The University of Sydney
Thursday, 11 February 2016
6 pm – 7.30 pm
Quadrangle Building, General Lecture Theatre K2.05

Abstract
This talk starts from the presumption that the quantum challenge, as a set of philosophical questions, was a dialogue far beyond the discipline of physics. Quantum sociologist Gabriel Tarde, and philosophers Henri Bergson and Alfred North Whitehead, amongst others, were active participants in the debates over causality, time, and action at a distance, as well as the grander metaphysical questions about life raised by Bohr and Schrödinger in particular. Following Bohr and Tarde, I argue that quantum phenomena are not constrained to the subatomic, but in fact are essential components of human social and political relations.

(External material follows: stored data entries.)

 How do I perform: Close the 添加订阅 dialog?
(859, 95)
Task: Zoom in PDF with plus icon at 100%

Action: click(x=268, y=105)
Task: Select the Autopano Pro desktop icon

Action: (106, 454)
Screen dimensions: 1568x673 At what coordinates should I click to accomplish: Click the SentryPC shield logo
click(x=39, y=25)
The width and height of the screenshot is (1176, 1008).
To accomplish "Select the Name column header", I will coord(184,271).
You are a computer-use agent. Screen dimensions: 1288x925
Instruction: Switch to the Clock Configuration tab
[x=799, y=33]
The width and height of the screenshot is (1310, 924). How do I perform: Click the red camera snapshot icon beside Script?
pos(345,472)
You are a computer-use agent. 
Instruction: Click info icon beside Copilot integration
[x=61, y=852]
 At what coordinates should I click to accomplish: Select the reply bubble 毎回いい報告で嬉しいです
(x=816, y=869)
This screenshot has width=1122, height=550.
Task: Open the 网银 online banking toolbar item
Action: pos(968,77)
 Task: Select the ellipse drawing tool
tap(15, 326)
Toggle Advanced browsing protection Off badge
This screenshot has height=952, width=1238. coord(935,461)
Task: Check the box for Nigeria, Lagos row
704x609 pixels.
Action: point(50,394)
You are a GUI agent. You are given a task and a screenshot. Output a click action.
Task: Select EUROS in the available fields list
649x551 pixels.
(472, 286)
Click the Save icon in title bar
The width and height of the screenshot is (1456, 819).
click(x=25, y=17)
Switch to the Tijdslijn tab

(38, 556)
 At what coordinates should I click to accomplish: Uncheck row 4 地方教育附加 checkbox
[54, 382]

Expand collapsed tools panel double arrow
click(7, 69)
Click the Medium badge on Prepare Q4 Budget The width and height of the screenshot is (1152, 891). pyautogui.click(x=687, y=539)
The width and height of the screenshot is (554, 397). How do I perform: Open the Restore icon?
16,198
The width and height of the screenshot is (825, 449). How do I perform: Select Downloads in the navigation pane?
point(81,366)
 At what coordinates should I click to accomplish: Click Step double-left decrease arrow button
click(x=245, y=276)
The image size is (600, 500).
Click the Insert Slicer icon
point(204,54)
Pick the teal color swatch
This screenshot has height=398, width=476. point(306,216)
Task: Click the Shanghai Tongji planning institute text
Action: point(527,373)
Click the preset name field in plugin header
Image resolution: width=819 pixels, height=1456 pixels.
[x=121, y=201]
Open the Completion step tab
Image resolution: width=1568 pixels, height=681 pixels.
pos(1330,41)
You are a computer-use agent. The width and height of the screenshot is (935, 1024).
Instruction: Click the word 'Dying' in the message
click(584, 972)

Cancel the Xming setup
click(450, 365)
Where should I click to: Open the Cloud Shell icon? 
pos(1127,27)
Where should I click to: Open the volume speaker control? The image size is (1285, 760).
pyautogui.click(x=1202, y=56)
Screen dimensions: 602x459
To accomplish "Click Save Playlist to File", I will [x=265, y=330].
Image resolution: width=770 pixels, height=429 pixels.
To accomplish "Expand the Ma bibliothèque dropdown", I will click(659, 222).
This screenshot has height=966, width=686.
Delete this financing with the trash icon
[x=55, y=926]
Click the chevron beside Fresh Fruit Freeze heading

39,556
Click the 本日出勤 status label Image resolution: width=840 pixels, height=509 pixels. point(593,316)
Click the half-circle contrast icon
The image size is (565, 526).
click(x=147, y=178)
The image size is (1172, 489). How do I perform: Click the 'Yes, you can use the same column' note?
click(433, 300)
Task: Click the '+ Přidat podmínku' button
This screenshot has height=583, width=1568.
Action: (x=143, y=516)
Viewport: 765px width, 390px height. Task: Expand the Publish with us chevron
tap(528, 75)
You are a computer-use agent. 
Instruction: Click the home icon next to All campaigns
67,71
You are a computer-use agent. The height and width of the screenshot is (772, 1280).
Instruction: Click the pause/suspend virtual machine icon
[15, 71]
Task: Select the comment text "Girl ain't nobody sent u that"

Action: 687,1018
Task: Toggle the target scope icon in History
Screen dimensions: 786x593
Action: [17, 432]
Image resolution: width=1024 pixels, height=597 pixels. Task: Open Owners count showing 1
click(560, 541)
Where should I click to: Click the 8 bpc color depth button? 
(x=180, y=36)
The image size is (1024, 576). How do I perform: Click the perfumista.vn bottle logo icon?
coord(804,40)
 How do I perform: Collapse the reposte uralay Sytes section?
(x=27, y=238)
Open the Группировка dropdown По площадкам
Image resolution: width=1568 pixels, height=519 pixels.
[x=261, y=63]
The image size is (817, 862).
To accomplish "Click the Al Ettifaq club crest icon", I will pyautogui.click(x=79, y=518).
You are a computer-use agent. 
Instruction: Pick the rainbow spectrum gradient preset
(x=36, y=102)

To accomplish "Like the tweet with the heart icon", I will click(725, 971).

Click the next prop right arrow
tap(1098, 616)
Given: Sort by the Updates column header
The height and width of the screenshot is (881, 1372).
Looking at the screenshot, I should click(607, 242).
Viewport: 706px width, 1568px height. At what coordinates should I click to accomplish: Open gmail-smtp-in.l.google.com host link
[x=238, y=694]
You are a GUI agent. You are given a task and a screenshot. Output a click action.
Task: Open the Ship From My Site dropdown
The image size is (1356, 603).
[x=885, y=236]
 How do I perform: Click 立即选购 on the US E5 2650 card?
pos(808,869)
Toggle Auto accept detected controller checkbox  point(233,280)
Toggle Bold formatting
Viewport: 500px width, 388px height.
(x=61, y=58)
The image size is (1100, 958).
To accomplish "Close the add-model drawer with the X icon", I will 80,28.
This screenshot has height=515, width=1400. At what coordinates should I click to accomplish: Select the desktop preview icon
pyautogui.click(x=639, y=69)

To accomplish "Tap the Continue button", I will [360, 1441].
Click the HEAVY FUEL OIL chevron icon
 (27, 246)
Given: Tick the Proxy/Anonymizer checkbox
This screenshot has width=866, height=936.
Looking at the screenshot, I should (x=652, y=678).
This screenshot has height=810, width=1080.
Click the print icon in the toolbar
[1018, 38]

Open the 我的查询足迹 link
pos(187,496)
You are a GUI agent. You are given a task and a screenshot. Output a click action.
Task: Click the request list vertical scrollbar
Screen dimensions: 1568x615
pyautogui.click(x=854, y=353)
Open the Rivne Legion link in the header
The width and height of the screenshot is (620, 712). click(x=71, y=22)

Mostly ignored until recently, the panpsychist traditions that emerged from these early interdisciplinary debates over quantum are essential to understanding the character of contemporary terrorism, and more broadly global politics in an age of non-scalable events. By non-scalable I mean that the measurement of the brute materiality of an event does not in any predictable way translate into its effect. In our age, apocalyptic crises barely register, and statistically insignificant events shake the entire international order. In fact, International Relations theory has, from its beginning, endeavored to explain ‘spooky action at a distance’, as the relations of the international are by definition both in a no-space of the international, and habituated into the local practices and places of diplomacy, deterrence, and war. While the entangled and non-locality of global politics has always been true, I argue that media and quantum savvy organizations like ISIS succeed precisely because of their ability to leverage this characteristic of global life.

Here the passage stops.